Our weekly roundup of news found at the intersection of media, politics, policy and technology, from the Shorenstein Center and from around the web.
This Week at the Shorenstein Center
- This week was Sunshine Week, an annual nation-wide celebration of access to public information. To get started on your own government data excavation, visit Journalist’s Resource’s extensive list of Federal government data sets.
- How do young adults find and consume news? The American Press Institute and the Associated Press/NORC Center for Public Affairs Research released a new report showing that Facebook is a dominant platform for news discovery, and only a third of those surveyed under age 25 said they proactively seek out news. Journalist’s Resource provides some key takeaways from the report and related research.
- It’s spring break at the Kennedy School, which means our events series will return next week. Meanwhile, check out some recaps and audio from the semester so far:
News from Our Fellows
- So Sayeth Google: The Search Engine Should Not Be the Arbiter of Truth. David Weinberger, Joan Shorenstein Fellow Spring 2015, writes about the complexities of ranking search results in Slate. Whether results are ranked by popularity or by accuracy, there are very real implications for topics such as science and journalism.
- Government Website Performance as Open Data. Nick Sinai, Walter Shorenstein Media & Democracy Fellow, writes about the potential for a new source of government data – federal government agency website metrics – which were released via a new dashboard at analytics.usa.gov on March 19.
- Erdogan Has All But Destroyed Turkish Journalism.

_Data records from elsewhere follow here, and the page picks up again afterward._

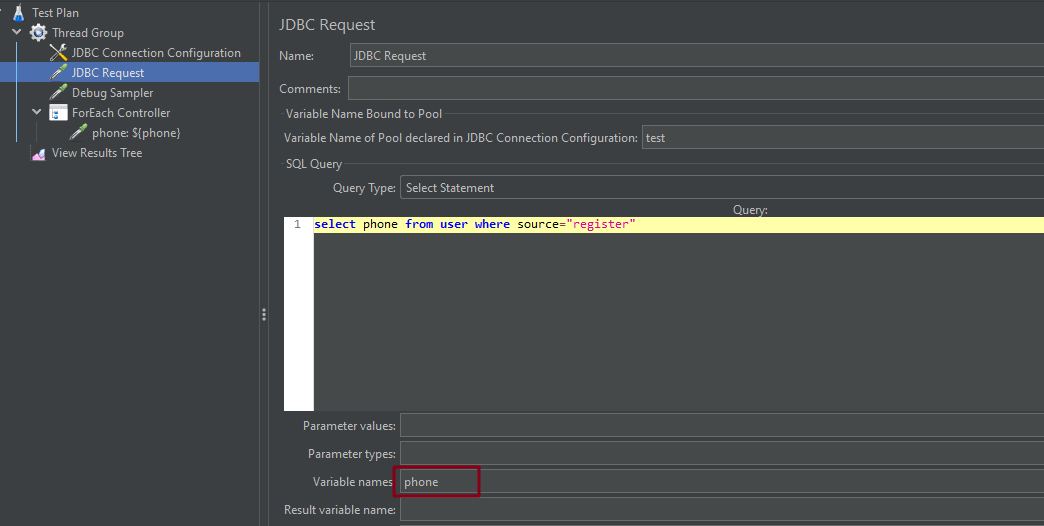Click the JDBC Request pipette icon
The image size is (1044, 526).
tap(58, 73)
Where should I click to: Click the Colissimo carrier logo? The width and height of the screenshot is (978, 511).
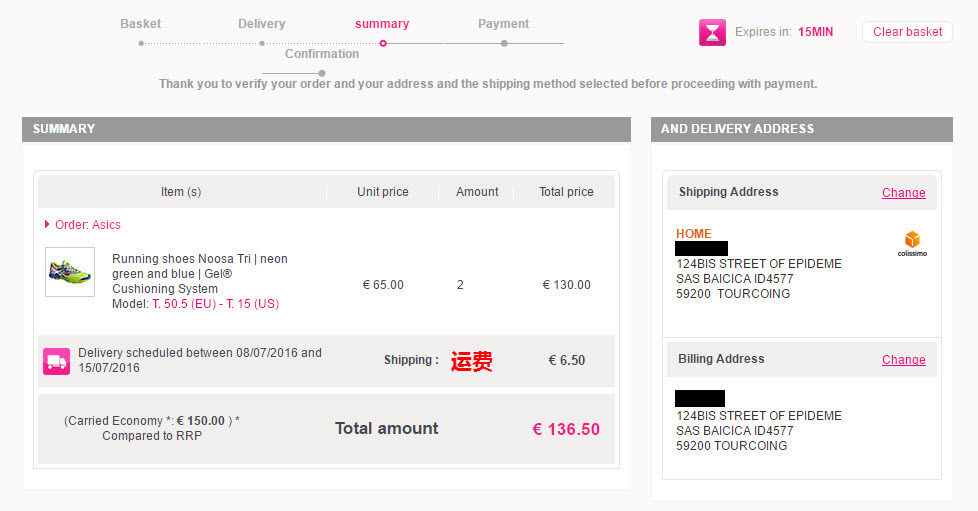[912, 243]
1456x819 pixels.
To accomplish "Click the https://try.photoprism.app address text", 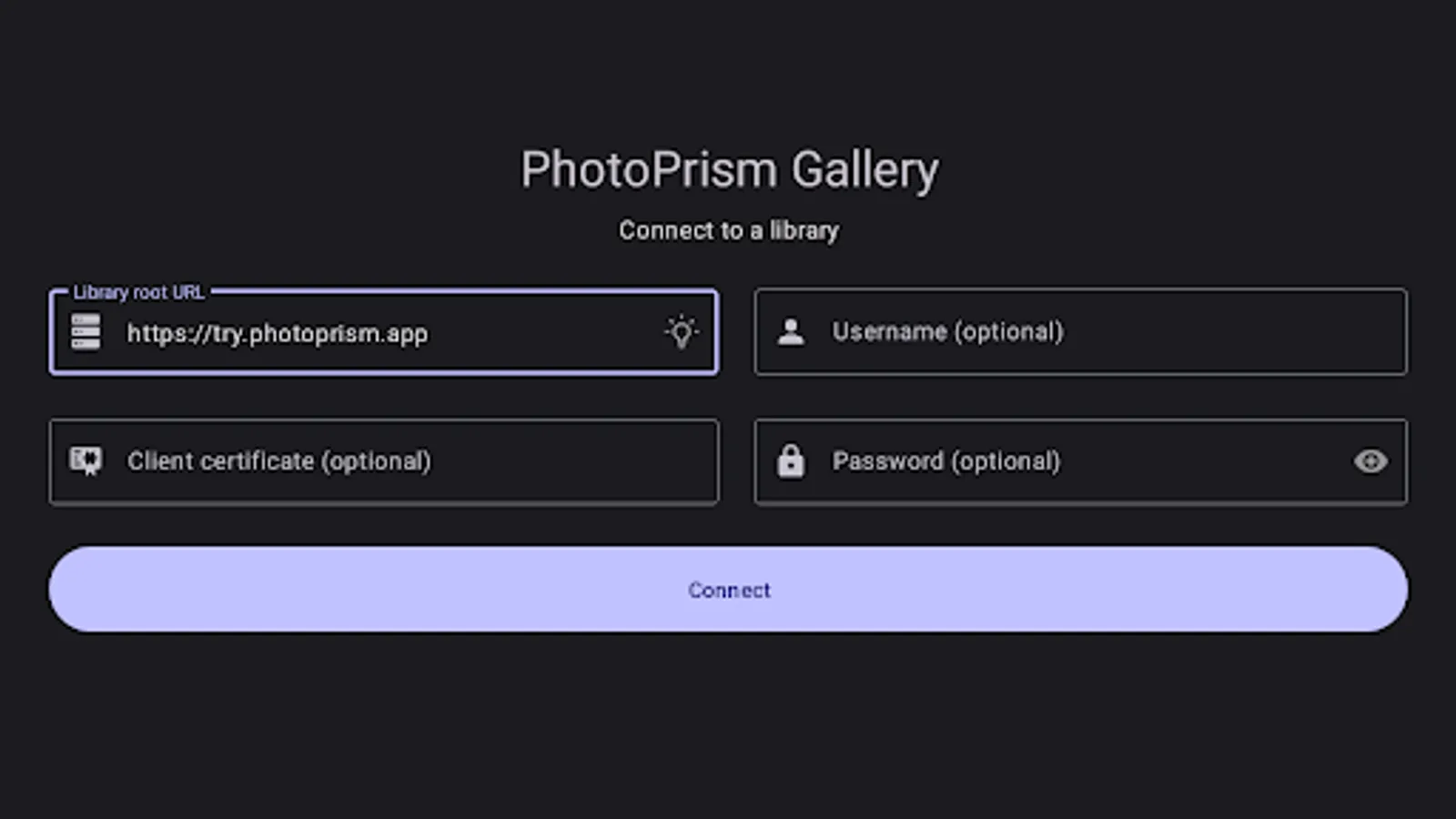I will pos(277,334).
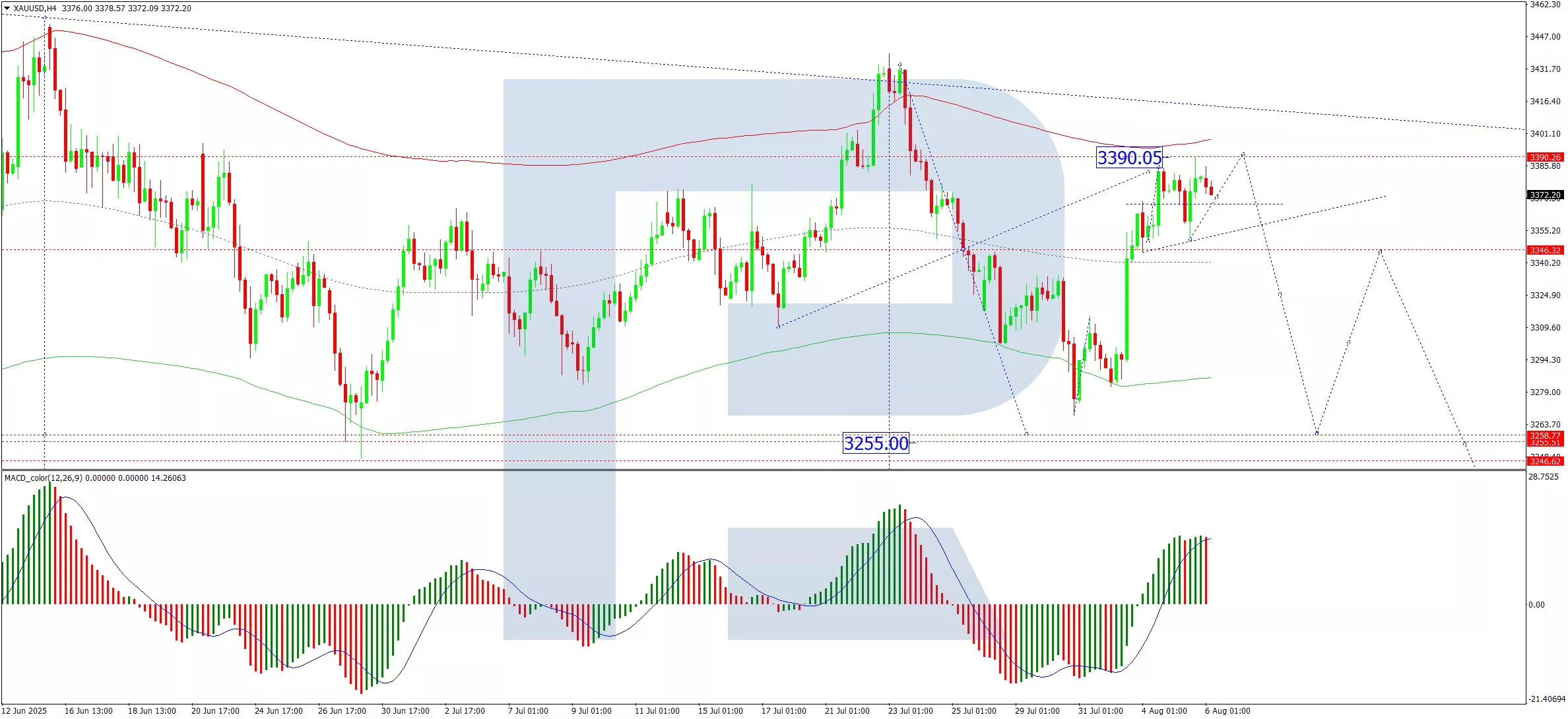Click the 12 Jun 2025 date label
The height and width of the screenshot is (719, 1568).
click(25, 710)
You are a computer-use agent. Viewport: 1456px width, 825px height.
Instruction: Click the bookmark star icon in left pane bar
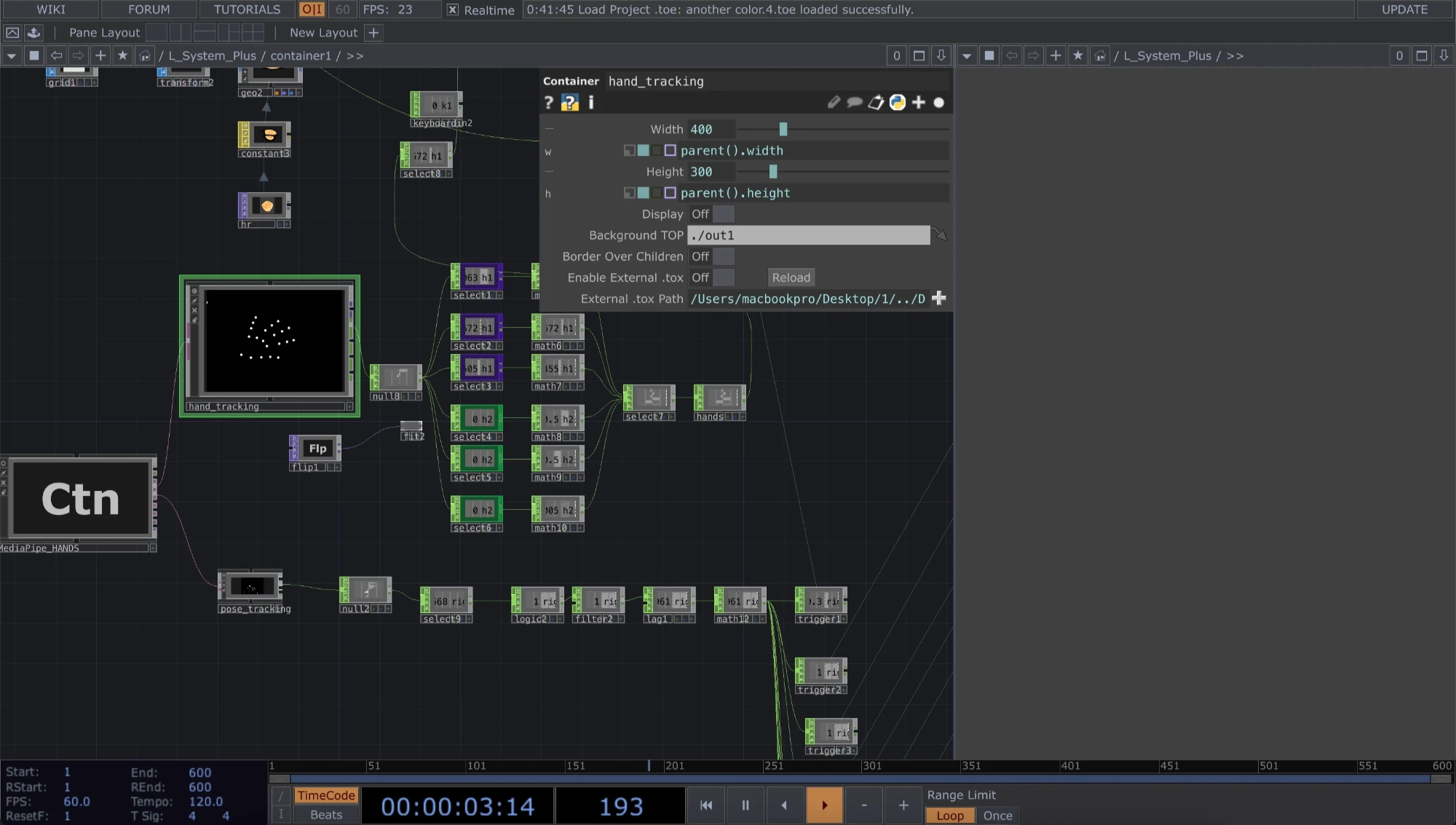click(x=122, y=55)
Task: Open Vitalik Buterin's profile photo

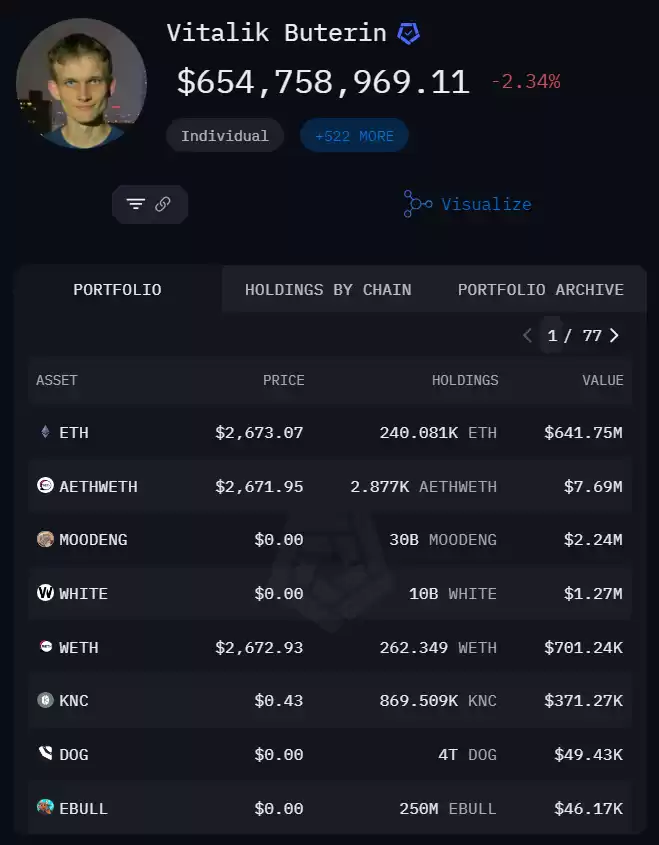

Yavuz Baydar, Joan Shorenstein Fellow Fall 2014, writes about escalating threats to freedom of the press in Turkey in The Guardian. Read his full paper, “The Newsroom as an Open Air Prison: Corruption and Self-Censorship in Turkish Journalism.“
- How Big Data Could Make Job-hunting Less Stressful. The Washington Post interviewed Aneesh Chopra, Walter Shorenstein Media & Democracy Fellow, about efforts to modernize the federal government’s labor market database to better connect employers and job seekers. View a summary of the related executive roundtable discussion held at HKS last month.
From around the Web
- The Associated Press reports that the Obama administration set a record for censoring government files or outright denying access to them last year under the U.S. Freedom of Information Act.
- Facebook released a new transparency report detailing the type and frequency of government requests for information. Although the U.S. government topped the list for number of requests for information, it made no requests to remove content. India and Turkey had the highest number of requests for content removal. View a summary of the findings in The New York Times, and the original reports and data on Facebook.
- Pew Research released a new report on Americans’ views on government surveillance. Although Americans are divided in their concerns about government surveillance, they “are losing confidence that the public interest is being served by the surveillance programs.” Read the full report.
- A new study from the Philly Political Media Watch Project found that airtime devoted to political TV ads outnumbered political news coverage by a ratio of 45:1 during the 2014 elections in Philadelphia. View a summary of the report’s findings at Columbia Journalism Review.
- Gawker announced a new tool that automatically publishes White House pool reports. Poynter provides an analysis of what this could mean for White House correspondents.